● Page text:
= = = = =

Dear friends!
Have you ever tried a new marketing strategy and questioned whether the boost in sales was a result of your actions or just luck? Think about running an ad campaign and seeing a higher average customer spend. How can you tell if this growth is meaningful or just a coincidence? Or what if you invest in a stock and its price goes up? How do you know if it’s because of your smart prediction or simply market trends?
Statistical Significance
Statistical significance helps you as a data analyst to determine if your observed effects are due to actual business decisions or just chance. I believe the value of this information is very clear, and understanding the concepts behind it allows you to separate meaningful insights from random noise, leading to reliable and evidence-based decisions. Despite all the fancy analytics and machine learning tools out there, many fall back on their statistical classes from college to relearn Probability Theory, Inferential Statistics, Experimental Design, Hypothesis Testing, or Bayesian Statistics.
Designing Experiments and Studies
Setting Up Hypotheses
Formulating clear and testable hypotheses is the first step in any statistical analysis. Hypotheses provide a framework for the research question and guide the analysis. In business analytics, this process begins by defining two competing hypotheses: the null hypothesis (H₀) and the alternative hypothesis (H₁). The null hypothesis typically asserts that there is no effect or no difference in the variable of interest, acting as a default or baseline assumption. In contrast, the alternative hypothesis posits that there is an effect or a difference. This hypothesis represents the outcome you seek to provide evidence for through data analysis.
For example, suppose your company wants to test the effectiveness of a new marketing campaign on sales. The null hypothesis (H₀) might state that the marketing campaign has no impact on sales, implying that any observed changes are due to random variation or other factors. The alternative hypothesis (H₁) would state that the marketing campaign has increased sales, suggesting that the campaign has a measurable effect. These hypotheses set the stage for data collection and analysis, guiding the business in determining whether the new marketing strategy is effective.
Choosing the Right Test
Using the right statistical test is fundamental for achieving valid results and proper hypothesis testing. Different tests are suited for various data types and research questions, and meeting their assumptions helps prevent invalid conclusions. This approach also strengthens the generalizability of the findings to the broader population. Common tests include:
- T-tests: Used to compare the means of two groups. For instance, a company might use a t-test to compare average sales before and after implementing a new marketing strategy. This test helps determine if the observed difference in means is statistically significant.
- Chi-square tests: Used for categorical data to assess the relationship between two variables. For example, a business might employ a chi-square test to examine whether customer satisfaction levels differ across various regions. This test checks if the observed frequencies differ from expected frequencies under the null hypothesis.
- ANOVA (Analysis of Variance): Used to compare the means of three or more groups. A company could use ANOVA to compare customer satisfaction scores across different product lines. This test determines if at least one group mean is statistically different from the others, indicating a significant effect of the product line on satisfaction.

= = = = =

● Short exercise 1: Change "radio button" to "checkbox" in the rows starting at the line containing "Screen dimensions: 1464x648" and ending at the line containing "(x=61, y=238)", and reproduce those lines with nothing else altered.

(A run of rows)
= = = = =

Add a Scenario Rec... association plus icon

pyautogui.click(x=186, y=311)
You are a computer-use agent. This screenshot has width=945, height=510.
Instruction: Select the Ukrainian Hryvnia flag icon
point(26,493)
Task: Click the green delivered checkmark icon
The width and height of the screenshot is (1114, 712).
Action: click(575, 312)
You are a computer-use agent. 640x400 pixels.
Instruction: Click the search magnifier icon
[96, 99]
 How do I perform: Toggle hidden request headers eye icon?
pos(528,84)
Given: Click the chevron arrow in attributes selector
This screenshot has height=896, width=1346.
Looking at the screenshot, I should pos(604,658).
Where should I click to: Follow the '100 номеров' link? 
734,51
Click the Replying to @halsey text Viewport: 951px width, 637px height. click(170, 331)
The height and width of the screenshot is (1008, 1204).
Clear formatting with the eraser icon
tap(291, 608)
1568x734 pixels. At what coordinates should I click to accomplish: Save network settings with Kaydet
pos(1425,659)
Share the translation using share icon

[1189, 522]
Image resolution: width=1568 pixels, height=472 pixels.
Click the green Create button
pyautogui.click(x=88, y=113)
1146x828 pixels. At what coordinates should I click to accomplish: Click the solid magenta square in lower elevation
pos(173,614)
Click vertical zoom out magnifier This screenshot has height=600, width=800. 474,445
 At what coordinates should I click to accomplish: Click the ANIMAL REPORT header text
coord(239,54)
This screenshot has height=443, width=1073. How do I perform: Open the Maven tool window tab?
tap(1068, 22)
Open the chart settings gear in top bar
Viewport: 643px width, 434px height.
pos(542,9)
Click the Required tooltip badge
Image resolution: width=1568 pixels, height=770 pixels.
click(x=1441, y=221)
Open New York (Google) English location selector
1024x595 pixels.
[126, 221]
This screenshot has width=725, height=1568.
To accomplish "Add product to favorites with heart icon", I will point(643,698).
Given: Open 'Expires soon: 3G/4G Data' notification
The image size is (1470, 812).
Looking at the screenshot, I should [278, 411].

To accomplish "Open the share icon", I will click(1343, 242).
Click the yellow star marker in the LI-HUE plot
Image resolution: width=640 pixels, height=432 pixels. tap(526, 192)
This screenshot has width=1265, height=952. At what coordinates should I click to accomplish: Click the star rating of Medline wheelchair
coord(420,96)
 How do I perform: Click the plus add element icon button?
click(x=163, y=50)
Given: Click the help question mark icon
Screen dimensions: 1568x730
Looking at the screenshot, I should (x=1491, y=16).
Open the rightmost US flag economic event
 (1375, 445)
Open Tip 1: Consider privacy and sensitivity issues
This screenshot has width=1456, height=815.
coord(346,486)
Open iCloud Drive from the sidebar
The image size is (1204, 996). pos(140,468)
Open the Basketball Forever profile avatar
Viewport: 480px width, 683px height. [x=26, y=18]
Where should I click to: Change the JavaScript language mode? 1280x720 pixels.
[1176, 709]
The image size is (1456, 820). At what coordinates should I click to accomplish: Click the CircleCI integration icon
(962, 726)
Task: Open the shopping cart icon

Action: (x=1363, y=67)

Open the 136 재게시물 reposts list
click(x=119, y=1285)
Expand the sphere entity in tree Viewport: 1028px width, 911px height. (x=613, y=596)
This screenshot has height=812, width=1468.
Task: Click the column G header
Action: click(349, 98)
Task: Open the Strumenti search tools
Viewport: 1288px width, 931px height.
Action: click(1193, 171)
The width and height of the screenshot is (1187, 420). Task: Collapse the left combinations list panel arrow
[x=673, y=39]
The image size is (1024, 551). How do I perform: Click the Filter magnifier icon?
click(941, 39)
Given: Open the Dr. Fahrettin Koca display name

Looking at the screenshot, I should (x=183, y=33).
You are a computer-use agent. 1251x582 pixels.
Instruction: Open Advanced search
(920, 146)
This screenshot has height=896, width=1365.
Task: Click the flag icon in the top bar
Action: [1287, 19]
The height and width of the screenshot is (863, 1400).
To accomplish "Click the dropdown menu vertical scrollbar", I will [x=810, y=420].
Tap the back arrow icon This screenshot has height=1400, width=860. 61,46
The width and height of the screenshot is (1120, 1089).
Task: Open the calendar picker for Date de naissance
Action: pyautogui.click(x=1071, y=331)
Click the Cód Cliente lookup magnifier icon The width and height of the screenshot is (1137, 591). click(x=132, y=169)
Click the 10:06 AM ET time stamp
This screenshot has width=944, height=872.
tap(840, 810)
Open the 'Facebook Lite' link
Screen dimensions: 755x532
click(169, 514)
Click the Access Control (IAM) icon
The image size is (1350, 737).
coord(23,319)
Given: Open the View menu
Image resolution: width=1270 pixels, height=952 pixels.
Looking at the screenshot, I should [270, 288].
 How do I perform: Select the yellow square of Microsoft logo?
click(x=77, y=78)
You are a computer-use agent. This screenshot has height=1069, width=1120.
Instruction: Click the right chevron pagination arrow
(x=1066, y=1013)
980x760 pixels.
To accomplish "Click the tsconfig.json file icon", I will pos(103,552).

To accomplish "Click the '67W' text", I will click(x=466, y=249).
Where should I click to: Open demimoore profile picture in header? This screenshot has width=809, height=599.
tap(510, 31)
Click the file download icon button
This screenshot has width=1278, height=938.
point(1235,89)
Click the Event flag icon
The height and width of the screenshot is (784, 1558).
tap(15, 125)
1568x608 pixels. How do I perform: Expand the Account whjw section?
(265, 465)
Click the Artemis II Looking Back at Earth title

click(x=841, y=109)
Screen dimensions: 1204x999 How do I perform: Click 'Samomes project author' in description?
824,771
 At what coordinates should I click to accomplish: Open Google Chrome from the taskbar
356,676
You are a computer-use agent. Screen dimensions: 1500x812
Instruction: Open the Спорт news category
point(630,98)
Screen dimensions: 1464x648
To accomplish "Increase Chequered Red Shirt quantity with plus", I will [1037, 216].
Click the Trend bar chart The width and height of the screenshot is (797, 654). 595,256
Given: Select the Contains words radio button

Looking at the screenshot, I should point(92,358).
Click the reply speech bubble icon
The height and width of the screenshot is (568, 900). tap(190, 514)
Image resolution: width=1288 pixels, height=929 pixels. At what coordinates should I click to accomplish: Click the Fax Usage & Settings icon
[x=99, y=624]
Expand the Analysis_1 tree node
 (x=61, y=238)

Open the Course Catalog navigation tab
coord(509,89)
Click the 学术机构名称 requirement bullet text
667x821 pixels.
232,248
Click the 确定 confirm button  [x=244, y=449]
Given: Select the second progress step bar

= = = = =

● Short exercise 2: In the article on statistical significance, what is a chi-square test used for?

● Exercise result 1:
Screen dimensions: 1464x648
To accomplish "Increase Chequered Red Shirt quantity with plus", I will [1037, 216].
Click the Trend bar chart The width and height of the screenshot is (797, 654). 595,256
Given: Select the Contains words checkbox

Looking at the screenshot, I should point(92,358).
Click the reply speech bubble icon
The height and width of the screenshot is (568, 900). tap(190, 514)
Image resolution: width=1288 pixels, height=929 pixels. At what coordinates should I click to accomplish: Click the Fax Usage & Settings icon
[x=99, y=624]
Expand the Analysis_1 tree node
 (x=61, y=238)

● Exercise result 2: It is used for categorical data to assess the relationship between two variables.